▶ A sex tale from the 1500s remains too spicy for censors.
BEIJING - The gate to the theater complex opened only to those in possession of a printed invitation to the event within: a dress rehearsal for a dance adaptation of “Jin Ping Mei,” or “The Golden Lotus.”
The veil of caution that surrounded the rehearsal is par for the course with any adaptation of “Jin Ping Mei,” a Ming dynasty novel usually prefaced with adjectives like “pornographic” and “notorious.” It has been banned in China because of its explicit sex by successive governments, starting with the Kangxi Emperor in 1687.
Creating a production that cannot be performed in China proper (the piece had its premiere in March at the Hong Kong Arts Festival, which commissioned it) might seem a questionable strategy for the Beijing Dance Theater, a fledgling private company that depends on sponsorship.
It is, however, in keeping with the fierce sense of artistic freedom of the troupe’s director, Wang Yuanyuan, and her strong belief in the company’s obligation to make socially relevant works.
“ ‘Jin Ping Mei’ was written in the Ming dynasty, in a rotten society,” Ms. Wang said. “But the social phenomenon is the same now. People will do anything for money and they want everything quickly.”
At the center of “Jin Ping Mei” is the antihero, the insatiable and corrupt Ximen Qing.
When a lone woman - the equally infamous Pan Jinlian - passes by and stops to watch an orgy he is staging, she catches Ximen’s attention.
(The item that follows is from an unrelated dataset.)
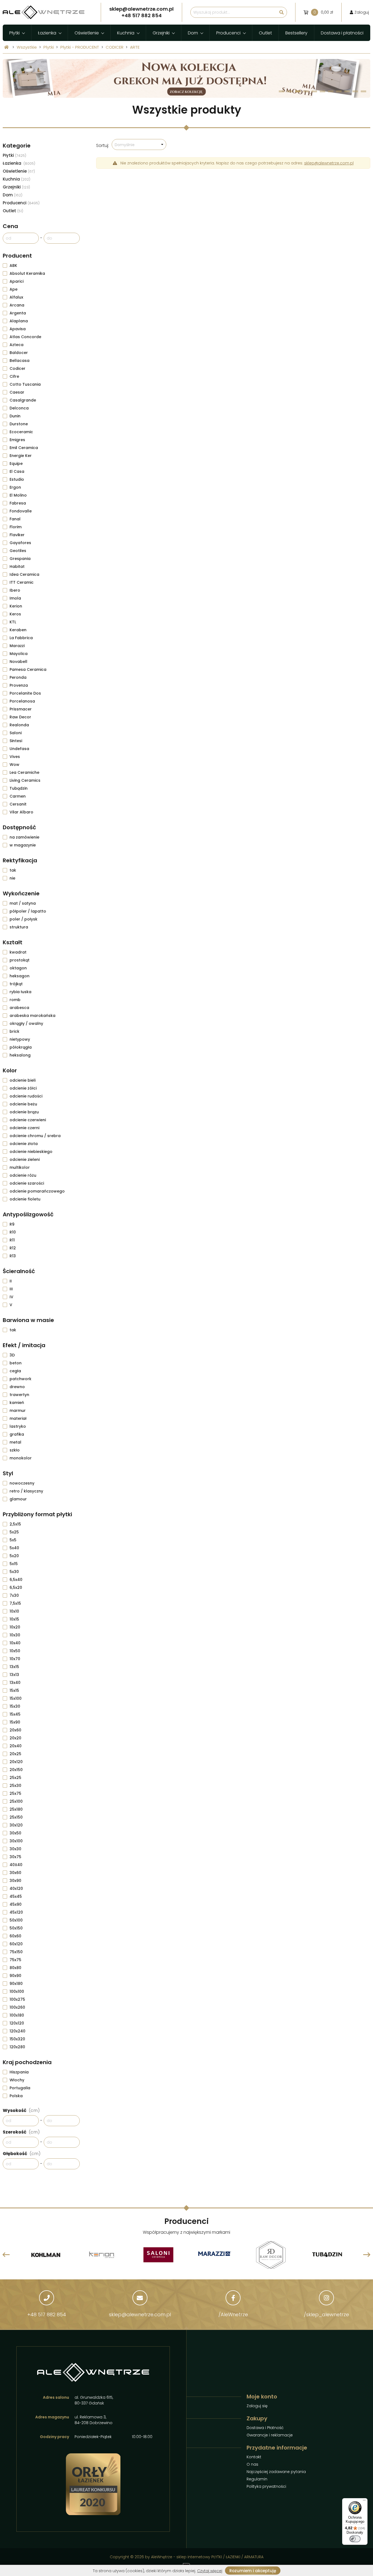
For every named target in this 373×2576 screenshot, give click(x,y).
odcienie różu (23, 1175)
He chases her home, and they dance a scene of passionate lovemaking, with Pan refusing to stop even when her benighted husband, the dwarf Wu Dalang, appears at the window. When the enraged Wu enters his home, the couple murder him, and Pan runs off to become Ximen’s fifth (but not final) wife, setting the stage for a tale of familial intrigue and debauchery that has enthralled readers for centuries.
Indeed, though “Jin Ping Mei” is set in the commercially prosperous Northern Song dynasty, it has been viewed as a richly embroidered critique of contemporary corruption and greed since it first appeared around 1595.
Its author used a pen name - the Scoffing Scholar of Lanling - and his true identity is unknown. Tradition attributes the work to the Confucian scholar Wang Shicheng, who is said to have dashed off the 1,600-page novel in six weeks to get revenge on the decadent Yen Shifan, the son of the man he blamed for his father’s death.
Wang Shicheng created the character of Ximen Qing to satirize Yen, and then sent him the manuscript as a gift, after rubbing grains of poison into the corner of each page so that Yen would slowly ingest them when he wet his finger in his mouth to turn the pages. Yen is said to have read voraciously to the end ? and then dropped dead.
“If you are only seeking money, you will take the wrong road and you will never return,” Ms. Wang said. “You have to maintain your purity. I will do whatever I need to preserve my own integrity.”